Women (novel)
First edition | |
Author | Charles Bukowski |
---|---|
Cover artist | Charles Bukowski |
Country | United States |
Language | English |
Genre | Autobiographical novel |
Publisher | Black Sparrow Press |
Publication date | 1978 |
Pages | 291 |
Preceded by | Factotum |
Followed by | Ham on Rye |
Women is a 1978 novel written by Charles Bukowski, starring his semi-autobiographical character Henry Chinaski. In contrast to Factotum, Post Office and Ham on Rye, Women is centered on Chinaski's later life, as a celebrated poet and writer, not as a dead-end lowlife. It does, however, feature the same constant carousel of women with whom Chinaski only finds temporary fulfillment.
Plot
Women focuses on the many dissatisfactions Chinaski faced with each new woman he encountered. One of the women featured in the book is a character named Lydia Vance; she is based on Bukowski's one-time girlfriend, the sculptress and sometime poet Linda King. Another central female character in the book is named "Tanya" who is described as a 'tiny girl-child' and Chinaski's pen-pal. They have a weekend tryst. The real-life counterpart to this character wrote a self-published chapbook about the affair entitled "Blowing My Hero" under the pseudonym Amber O'Neil.[1] The washed-up folksinger "Dinky Summers" is based on Bob Lind.[2]

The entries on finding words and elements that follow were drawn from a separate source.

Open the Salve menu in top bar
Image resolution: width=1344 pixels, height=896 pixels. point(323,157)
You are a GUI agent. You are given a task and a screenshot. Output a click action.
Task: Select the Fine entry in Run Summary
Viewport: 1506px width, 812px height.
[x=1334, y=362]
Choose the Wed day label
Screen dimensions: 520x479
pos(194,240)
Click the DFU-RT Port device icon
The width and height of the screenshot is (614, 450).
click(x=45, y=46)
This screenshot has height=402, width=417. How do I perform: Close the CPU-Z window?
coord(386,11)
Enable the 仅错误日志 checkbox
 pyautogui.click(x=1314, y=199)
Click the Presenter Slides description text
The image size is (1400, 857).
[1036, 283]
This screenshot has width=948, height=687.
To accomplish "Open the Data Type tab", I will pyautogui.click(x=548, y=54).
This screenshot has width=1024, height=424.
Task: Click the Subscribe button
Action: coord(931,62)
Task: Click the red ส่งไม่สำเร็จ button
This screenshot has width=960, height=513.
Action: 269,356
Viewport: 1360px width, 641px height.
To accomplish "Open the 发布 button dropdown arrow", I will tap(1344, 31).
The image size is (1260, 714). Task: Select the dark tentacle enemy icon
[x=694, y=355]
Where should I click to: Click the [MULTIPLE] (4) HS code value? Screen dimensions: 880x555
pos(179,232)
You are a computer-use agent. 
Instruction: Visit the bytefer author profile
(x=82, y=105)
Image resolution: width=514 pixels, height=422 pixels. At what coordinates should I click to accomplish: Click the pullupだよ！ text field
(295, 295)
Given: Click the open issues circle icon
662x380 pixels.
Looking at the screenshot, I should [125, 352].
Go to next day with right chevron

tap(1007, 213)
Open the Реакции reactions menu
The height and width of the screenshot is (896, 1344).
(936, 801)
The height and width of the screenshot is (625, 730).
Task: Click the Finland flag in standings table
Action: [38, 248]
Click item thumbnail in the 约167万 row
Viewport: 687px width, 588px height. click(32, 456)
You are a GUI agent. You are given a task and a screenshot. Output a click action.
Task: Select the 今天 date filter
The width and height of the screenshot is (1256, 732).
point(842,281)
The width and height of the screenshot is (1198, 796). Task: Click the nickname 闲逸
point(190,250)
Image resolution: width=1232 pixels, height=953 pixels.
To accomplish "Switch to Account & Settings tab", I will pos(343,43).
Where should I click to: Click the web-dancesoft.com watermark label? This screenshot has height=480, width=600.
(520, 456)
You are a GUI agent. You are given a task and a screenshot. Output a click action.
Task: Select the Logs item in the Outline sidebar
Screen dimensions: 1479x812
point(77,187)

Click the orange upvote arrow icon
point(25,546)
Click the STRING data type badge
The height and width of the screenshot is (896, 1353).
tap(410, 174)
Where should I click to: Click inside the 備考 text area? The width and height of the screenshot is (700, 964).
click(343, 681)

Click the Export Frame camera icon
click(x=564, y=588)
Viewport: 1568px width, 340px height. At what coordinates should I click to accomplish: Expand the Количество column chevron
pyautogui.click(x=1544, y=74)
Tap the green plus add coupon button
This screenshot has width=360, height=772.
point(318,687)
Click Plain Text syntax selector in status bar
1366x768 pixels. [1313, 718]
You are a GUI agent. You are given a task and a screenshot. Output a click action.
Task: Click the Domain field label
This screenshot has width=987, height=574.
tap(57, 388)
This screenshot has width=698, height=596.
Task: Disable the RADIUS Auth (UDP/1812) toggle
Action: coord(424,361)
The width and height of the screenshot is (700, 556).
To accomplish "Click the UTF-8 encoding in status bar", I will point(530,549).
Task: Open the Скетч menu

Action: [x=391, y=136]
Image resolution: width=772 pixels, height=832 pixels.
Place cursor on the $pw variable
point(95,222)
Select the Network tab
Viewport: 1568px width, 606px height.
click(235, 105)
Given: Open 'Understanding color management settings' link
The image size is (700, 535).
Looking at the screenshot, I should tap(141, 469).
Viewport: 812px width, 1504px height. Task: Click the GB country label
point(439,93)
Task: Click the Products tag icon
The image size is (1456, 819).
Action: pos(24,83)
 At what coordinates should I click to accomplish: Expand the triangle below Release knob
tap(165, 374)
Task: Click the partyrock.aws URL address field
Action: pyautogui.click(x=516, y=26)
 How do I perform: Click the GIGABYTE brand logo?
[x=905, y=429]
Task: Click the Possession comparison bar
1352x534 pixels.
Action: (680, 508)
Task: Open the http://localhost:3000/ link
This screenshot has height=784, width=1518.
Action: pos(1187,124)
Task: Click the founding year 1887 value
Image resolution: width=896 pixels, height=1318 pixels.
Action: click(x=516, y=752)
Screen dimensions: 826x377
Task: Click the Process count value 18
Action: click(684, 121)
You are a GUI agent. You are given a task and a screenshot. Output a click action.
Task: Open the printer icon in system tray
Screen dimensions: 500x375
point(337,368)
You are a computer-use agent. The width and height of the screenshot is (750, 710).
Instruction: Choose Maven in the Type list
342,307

In the book, Chinaski's nickname is Hank, which was one of Bukowski's nicknames.
Cover art
Bukowski himself drew the picture of the girl on the cover of the book.
Publication
The book was simultaneously published in Australia by Wild and Woolley, who bought a chunk of the first Black Sparrow Press print run.
Influences
When asked his favorite author, Chinaski responds, "Fante." John Fante was a major influence on Bukowski.[3] In 1980, he wrote the introduction for the reprint of Fante's 1939 novel Ask the Dust.
References
- ↑ Howard Sounes, Charles Bukowski: Locked in the Arms of a Crazy Life, Grove Press, 1998, p. 275.
- ↑ "KEY TO CHARACTERS IN BEAT AND BOHEMIAN LITERATURE". BohemiaLit.com. Retrieved 31 August 2013.
- ↑ Allen Barra, "Who was John Fante?" Salon, March 10, 2006.